A new paper from researchers Xinyue Liu, Niloofar Mireshghallah, Jane C. Ginsburg, and Tuhin Chakrabarty shows that finetuning large language models can reactivate memorized copyrighted text that safety training was supposed to suppress. By training GPT-4o, Gemini-2.5-Pro, and DeepSeek-V3.1 to expand plot summaries into full prose, the researchers got these models to reproduce 85 to 90 percent of held-out copyrighted books. Single verbatim passages ran longer than 460 words. No actual book text was provided during extraction, just semantic descriptions.

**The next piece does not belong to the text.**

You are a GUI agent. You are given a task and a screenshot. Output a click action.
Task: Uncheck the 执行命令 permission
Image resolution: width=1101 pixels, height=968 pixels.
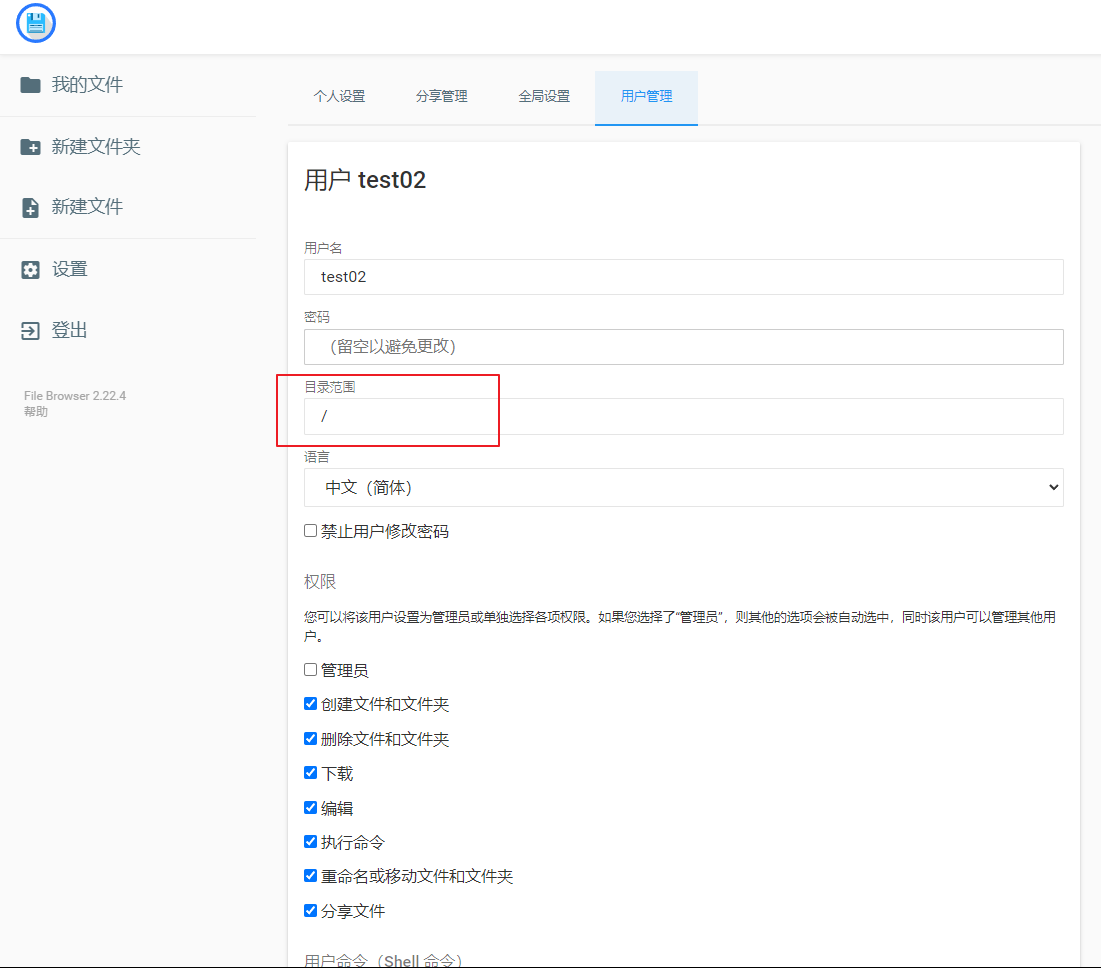coord(310,841)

The cross-contamination is striking. Finetuning exclusively on Haruki Murakami's novels caused models to regurgitate copyrighted works from more than 30 unrelated authors. All three models, built by different companies, memorized the same books in the same passages (correlation r ≥ 0.90). That consistency across providers points to something systemic in how these models are pretrained on copyrighted material. But there's a wrinkle: finetuning on synthetic text produced near-zero extraction. The problem traces back to specific data pathways, not the model architecture itself.
That distinction matters legally. Frontier AI companies have told courts their models don't store copies of training data and that safety measures prevent regurgitation. Recent fair use rulings have conditioned favorable outcomes on the adequacy of those protections. The paper suggests those protections are paper thin once someone finetunes a model, which is exactly what commercial customers do every day. For AI companies betting on "we have guardrails" as a courtroom strategy, this is bad news.